My jaw dropped. Did Danny Pintauro just attribute his HIV infection to using meth and being tired? Did he just say that he had safe sex, “believe it or not?”
No, Danny. I don’t believe it. While gay meth addicts are many times more likely to test HIV positive, it is because they engage in high risk behaviors, specifically unprotected anal sex, and not because they missed a good night’s sleep.
Danny went on to explain, or at least presume, that his sex partner’s viral load “had to have been very high, because that’s the easiest way to contract it if you’re not being unsafe.”
I was incredulous. I began to mentally prepare retorts to the celebrity. If you are not being unsafe, Danny, you will not become infected with HIV, regardless of your partner’s viral load. Prevention is a two-way street. Your partner posed no threat to you if you were being safe, which you say you were. Which is ludicrous because you were high on crystal meth, a sex drug known for evaporating condoms instantaneously. Statements like “we were safe, believe it or not” would be pure comedy gold at any Crystal Meth Anonymous meeting.
But I actually said nothing to challenge his statements. When I appeared on the segment a few minutes later, I welcomed Danny to the world of poz activism and identified myself as a fellow meth addict in recovery. I then threw out an inane softball question to our newly-minted HIV positive celebrity/cautionary tale, because, well, he was on a popular sitcom and has the power to reach a lot of people. And because I totally wimped out.

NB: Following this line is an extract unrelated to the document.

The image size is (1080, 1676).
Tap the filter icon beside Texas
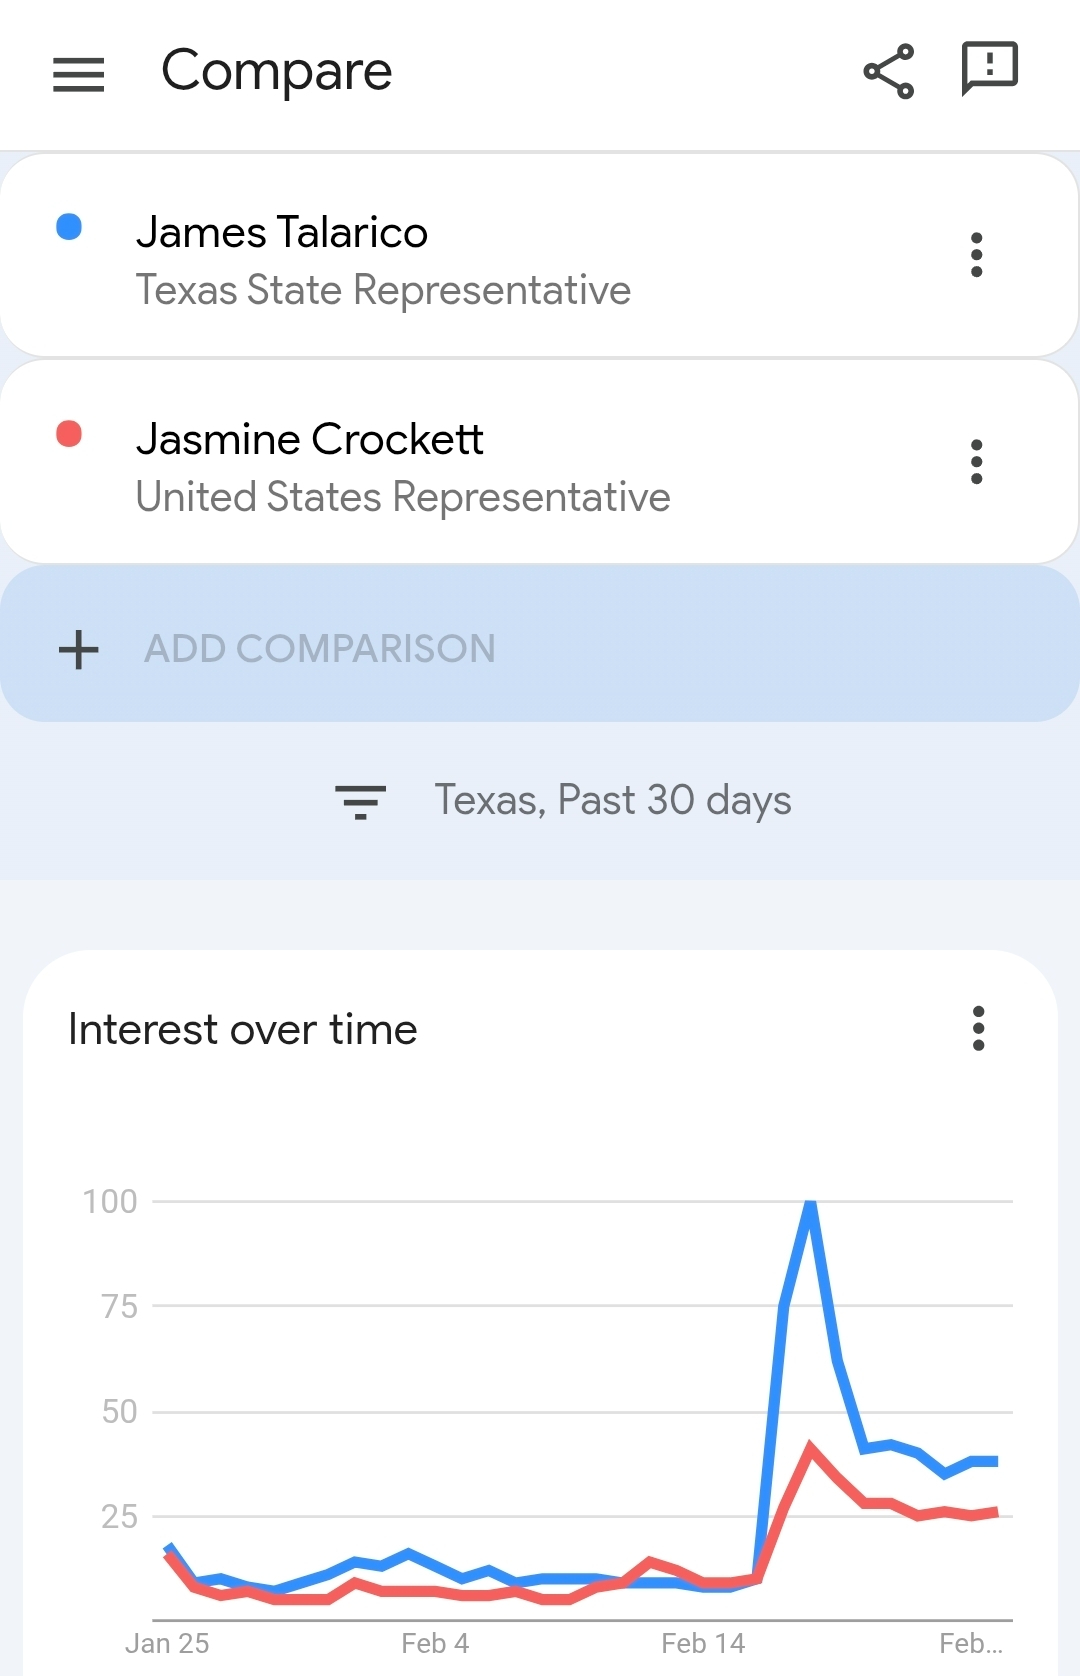(360, 801)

We don’t always get the spokesperson we want. We have to work with the celebrity we are dealt (ask any transgender activist in this Year of Caitlyn). And it’s unfair to expect a random person with a celebrity past to be conversant on every aspect of HIV important to us. Besides, Danny’s messaging around meth and gay men alone is worthy of our gratitude.

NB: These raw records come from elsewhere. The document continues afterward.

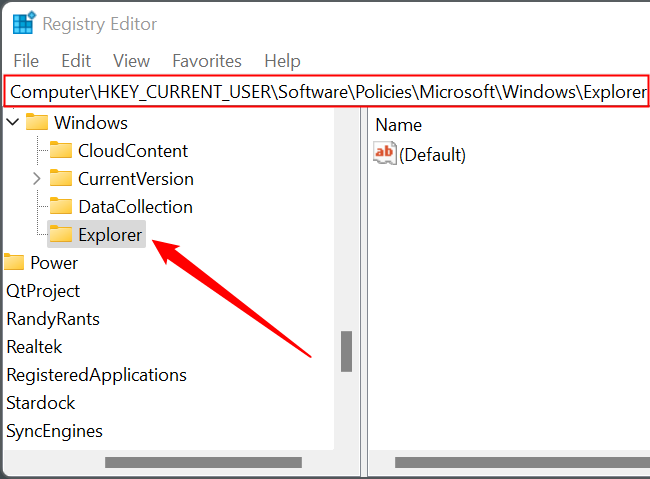Open the View menu
This screenshot has height=479, width=650.
pyautogui.click(x=131, y=61)
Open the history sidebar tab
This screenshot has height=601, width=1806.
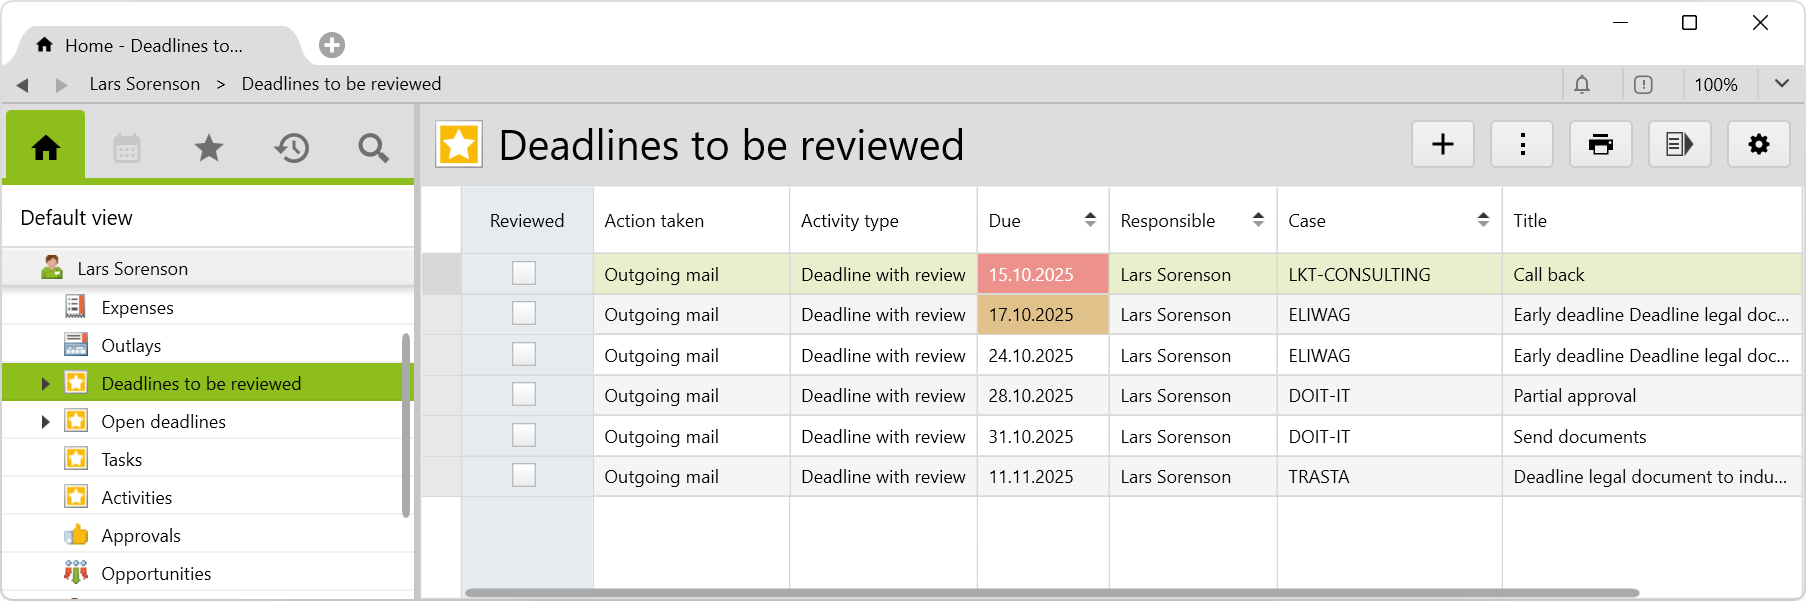(x=291, y=149)
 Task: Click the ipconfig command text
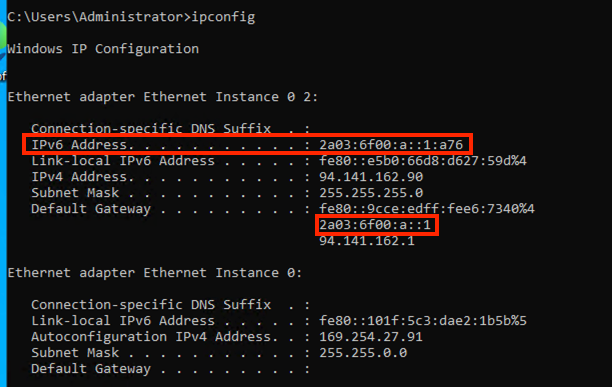tap(223, 18)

It is also true that Danny has set himself up for criticism and public judgments. In a universally vilified segment on The View, one of the hosts, a breathtakingly clueless idiot named Candace Cameron Bure, challenged Danny to “take responsibility” for his actions, as if she had just nabbed an interview with the latest mass shooter.

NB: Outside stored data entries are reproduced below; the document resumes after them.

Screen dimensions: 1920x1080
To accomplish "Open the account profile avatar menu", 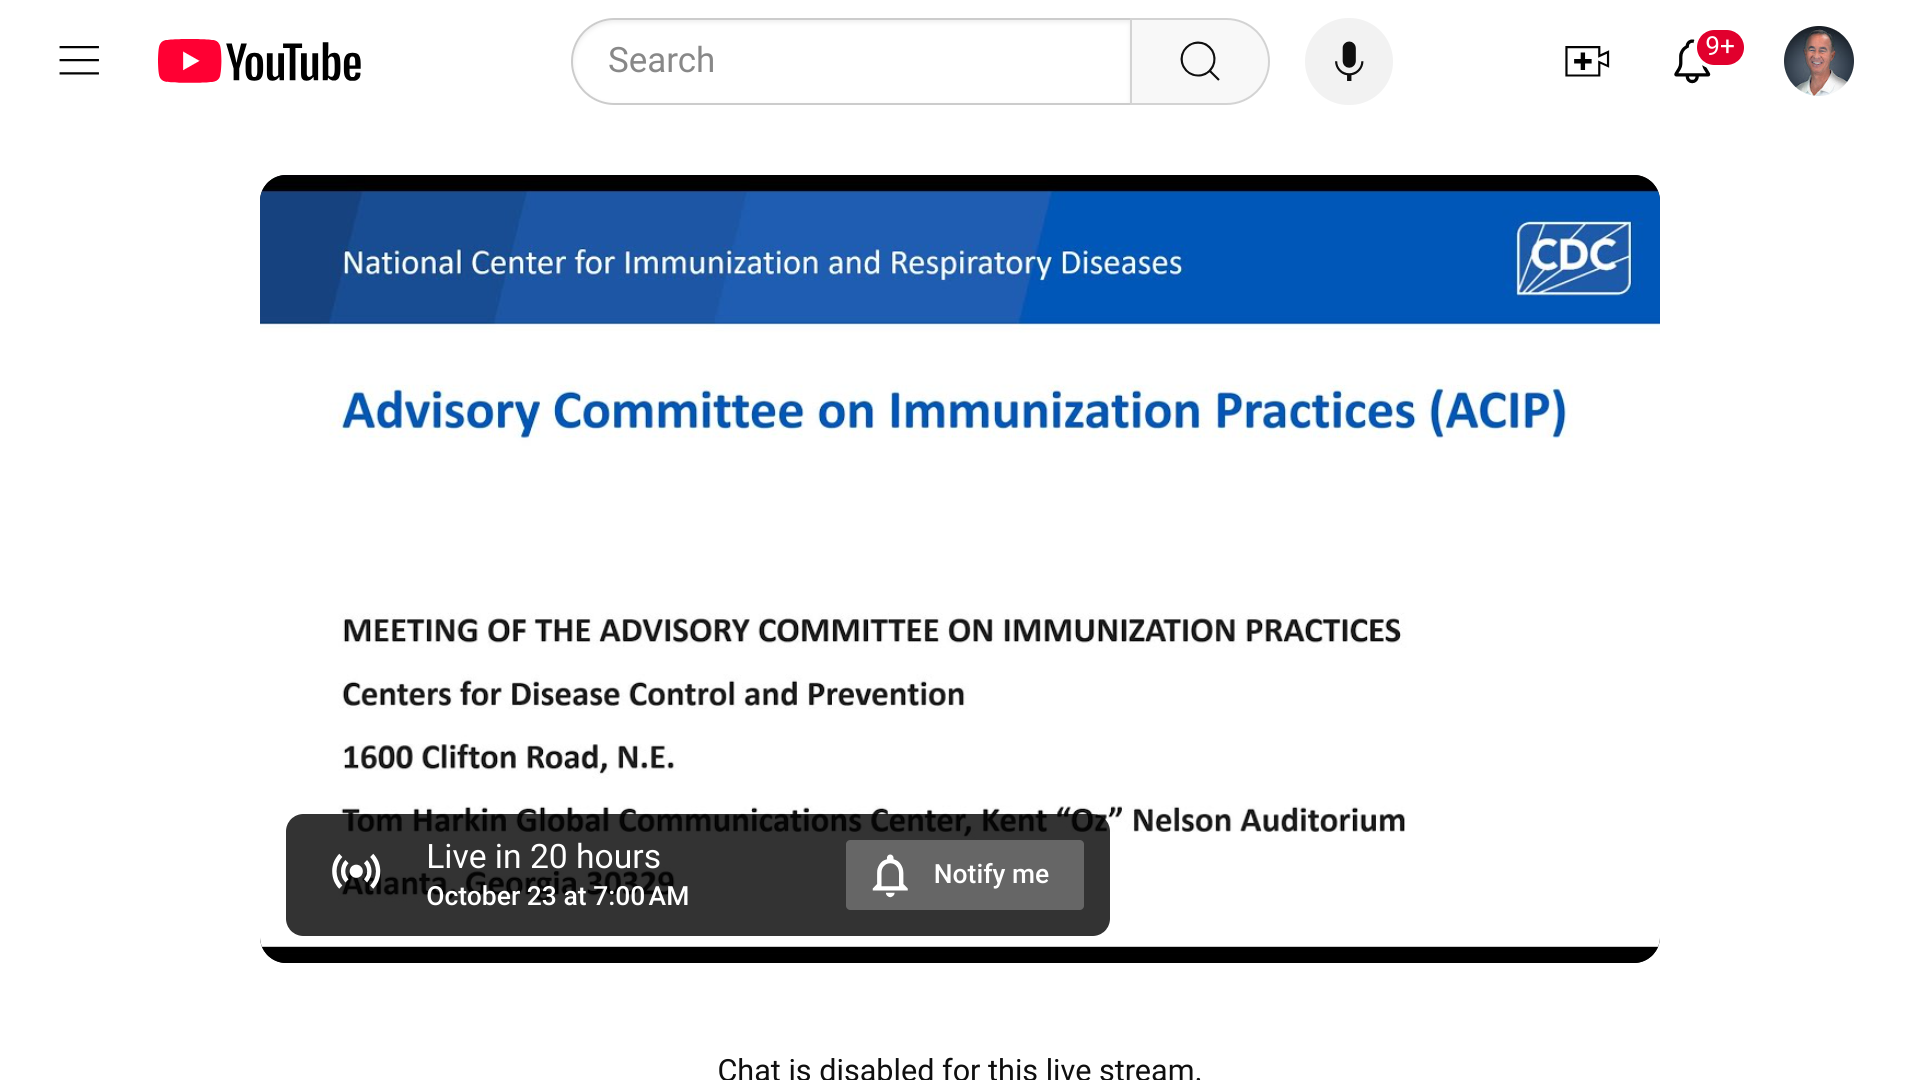I will [x=1818, y=61].
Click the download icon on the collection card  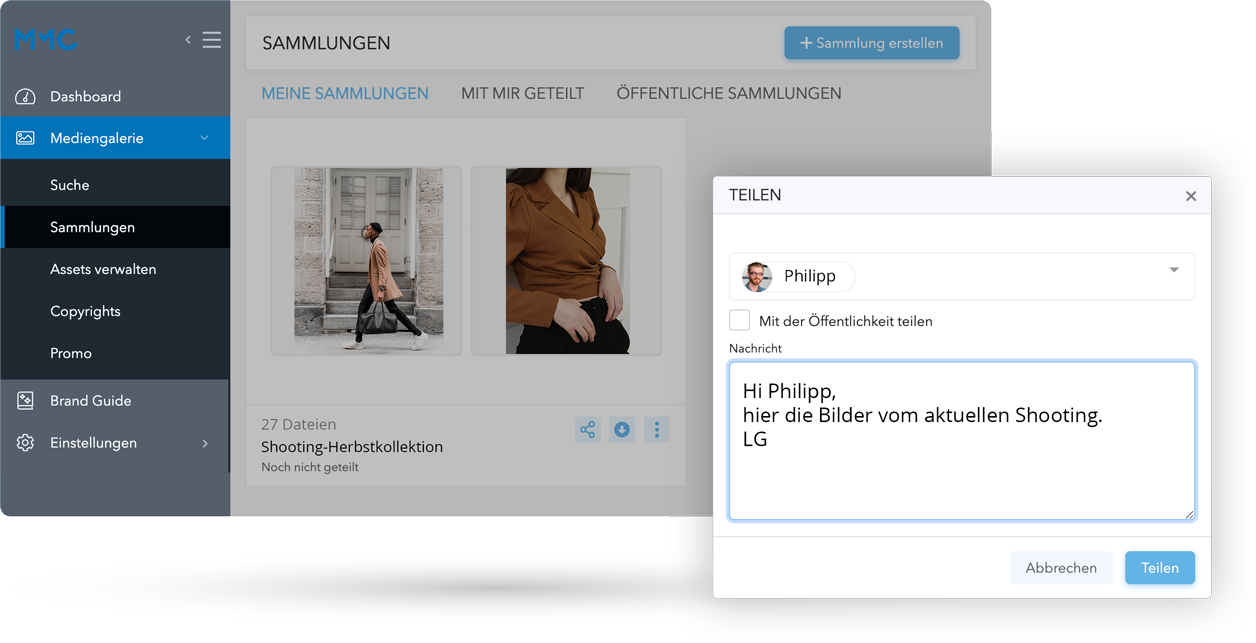[x=621, y=429]
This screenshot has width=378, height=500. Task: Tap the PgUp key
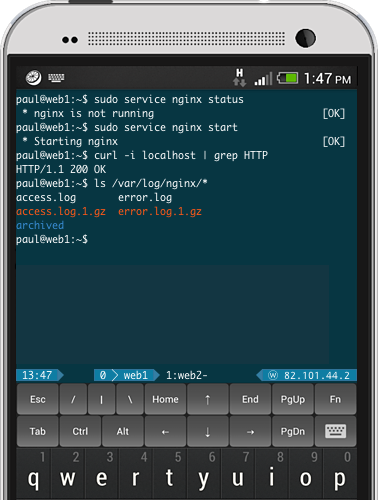[293, 399]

If that was your last exposure to Mr. Pintauro, you’re probably feeling for him about now. So was I. That is, until he doubled down on his “I had safe sex” statements by telling US Magazine that not only had he been a condom-loving crystal meth addict, he was actually infected through oral sex.
I better take a breath here. Ahem. Okay. Moving on.
There’s no way to know the level of shame Danny Pintauro may be feeling around his addiction and HIV infection. And he must sincerely value his beloved place in television pop culture and hate to discolor it with his personal revelations. That took courage.
But attributing his HIV infection to the infinitesimal risk of oral sex – because God forbid anyone picture the former child actor taking bare dick and semen up his ass – isn’t the kind of transparency needed for a gay, HIV positive spokesperson.
And then, oddly, Danny added in his US Magazine interview that the “irresponsible” man he believes infected him over a decade ago — whose name escaped Danny for many years – has been on his mind and he has been trying to find him, even searching through obituaries and what-not.
Danny’s strange fixation suggests a blame game that goes beyond Danny’s assertion that he wants to be sure the guy “is okay.” Let us all hope that the man in question is living a healthy life somewhere, safe from Danny’s well-intentioned but pointless quest to contact him.
That man deserves his privacy at least as much as Danny Pintauro deserves his rocky, vexing media tour.